The area covered by this guide falls within the Coastal Plain region of the southeastern United States, which contains some of the most unique ecosystems in North America. It’s a place where water is never far away and always features large in the daily lives, economy, and folkways of the region’s people.
The ancient geography of the region determines the nature of the coast today, still in a profound state of flux from a variety of factors. Though it’s hundreds of miles away, the Appalachian Mountain chain has a major influence on the southeastern coast. It’s in Appalachia where so much of the coast’s freshwater—in the form of rain—comes together and flows southeast—in the form of rivers—to the Atlantic Ocean.
Moving east, the next level down from the Appalachians is the Piedmont region (in South Carolina often called simply the Upstate). The Piedmont is a hilly area, the eroded remains of an ancient mountain chain now long gone.
At the Piedmont’s eastern edge is the fall line, so named because it’s there where rivers make a drop toward the sea, generally becoming navigable.
Around the fall line zone in the Upper Coastal Plain you can sometimes spot sand hills, usually only a few feet in elevation, generally thought to be the vestigial remains of primordial sand dunes and offshore sandbars. Well beyond the fall line and sometimes nearly invisible sand hills lies the Lower Coastal Plain, gradually built up over a 150 million-year span by sedimentary runoff from the Appalachian Mountains, then as high or even higher than the modern-day Himalayas.
The Coastal Plain was sea bottom for much of the earth’s history, and in some eroded areas you can see dramatic proof of this in prehistoric shells, shark’s teeth, and fossilized whale bones and oyster beds, often many miles inland.
Sea level has fluctuated wildly with climate and geological changes through the eons.

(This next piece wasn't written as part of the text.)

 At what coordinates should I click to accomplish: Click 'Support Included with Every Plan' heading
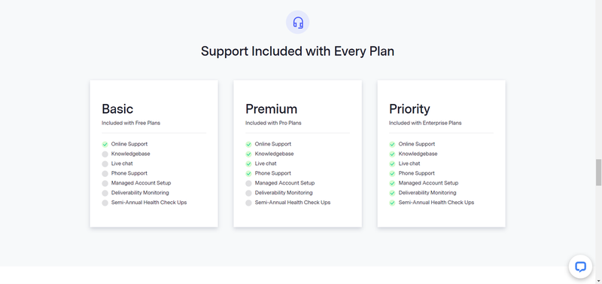pos(297,51)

At various times over the last 50 million years, the Coastal Plain has submerged, surfaced, and submerged again.
At the height of the last major Ice Age, when global sea levels were very low, the east coast of North America extended out nearly 100 miles farther than the present shoreline. (We now call this former coastal region the continental shelf.) The Coastal Plain has been in roughly its current form for about the last 15,000 years.